Regress des Haftpflichtversicherers bei Trunkenheit

Al­ko­hol am Steuer kann nicht nur den Füh­rer­schein kos­ten sondern auch sehr teu­er werden. Dies musste ein Autofahrer feststellen, der anlässlich einer Trun­ken­heits­fahrt mit einer Blutalkoholkonzentration von 2,1 Promille einen Ver­kehrs­un­fall verursacht hat, indem er an einer T-Kreuzung ohne an der Ein­mün­dung am Ende der von ihm befahrenen Straße nach rechts oder links ab­zu­bie­gen, geradeaus weiter fuhr und die Grundstücksmauer eines dort liegenden An­we­sens durchbrach.

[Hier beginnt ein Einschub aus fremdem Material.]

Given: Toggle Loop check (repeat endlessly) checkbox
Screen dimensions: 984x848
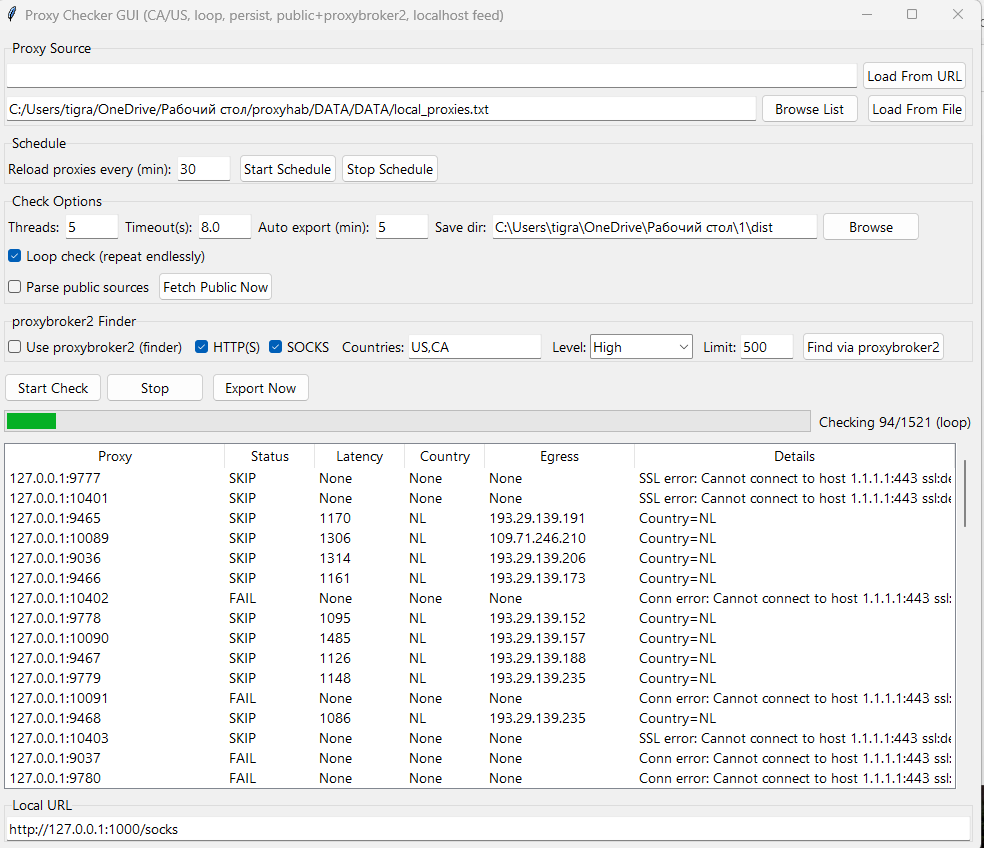Looking at the screenshot, I should [15, 256].
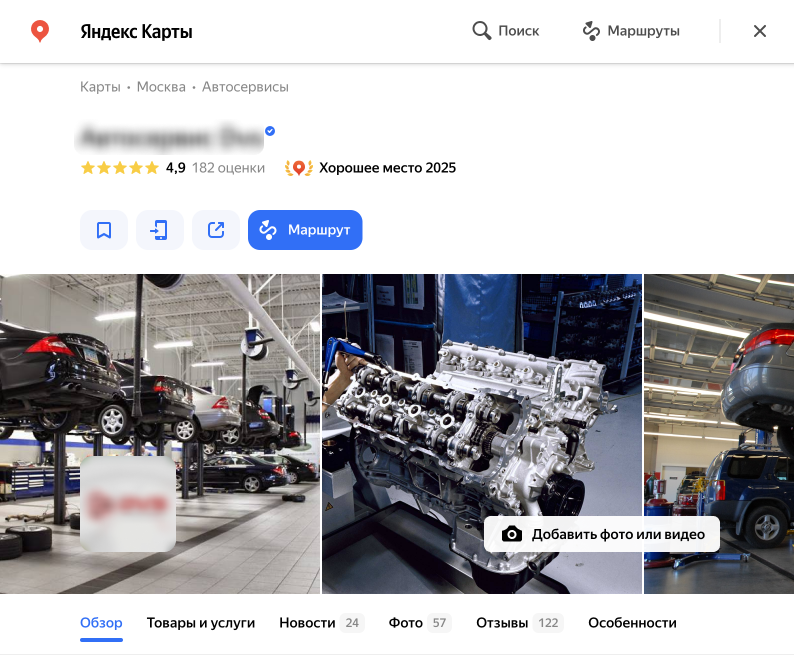Click the 182 оценки rating count
Screen dimensions: 794x655
pyautogui.click(x=228, y=168)
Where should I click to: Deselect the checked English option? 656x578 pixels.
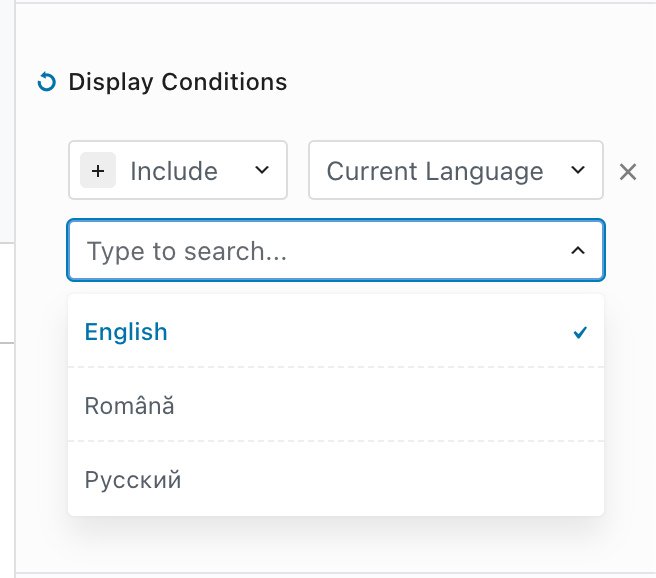336,332
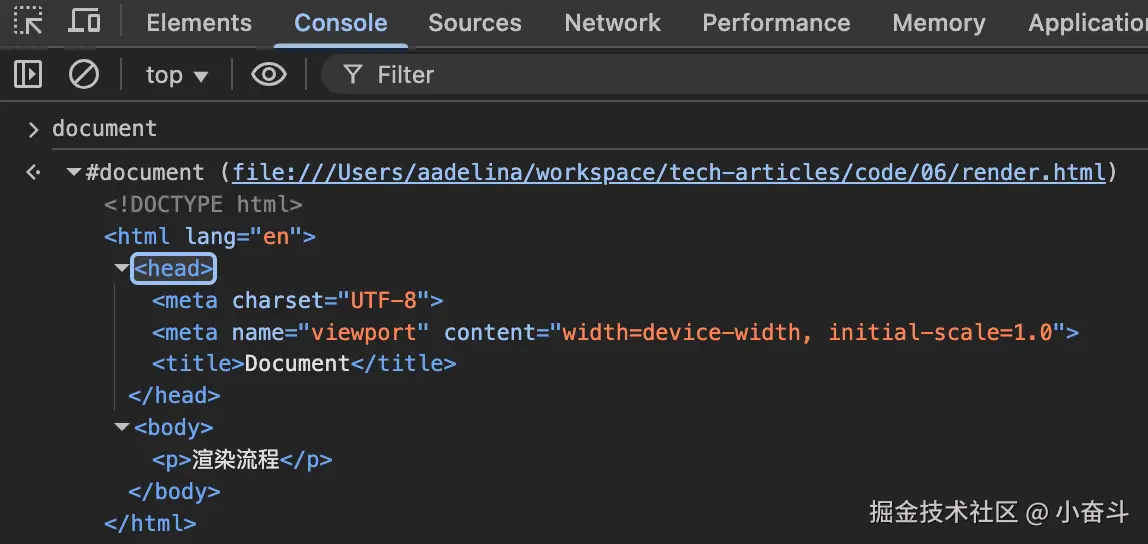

Die Kraftfahrzeughaftpflichtversicherung hat den Schaden des Grund­stücks­ei­gen­tü­mers i.H.v. 4.657,17 € reguliert und von dem Unfallverursacher zu­rück­ge­for­dert.

Der Bundesgerichtshof hat ebenso wie die beiden Vorinstanzen dem Ver­si­che­rer Recht gegeben und seine Rechtsprechung bekräftigt, dass bei einer grob fahr­läs­si­gen Verletzung einer versicherungsvertraglichen Obliegenheit (hier: Fah­ren im Zustand absoluter Fahruntüchtigkeit) der Versicherer die Leistung voll­stän­dig versagen kann.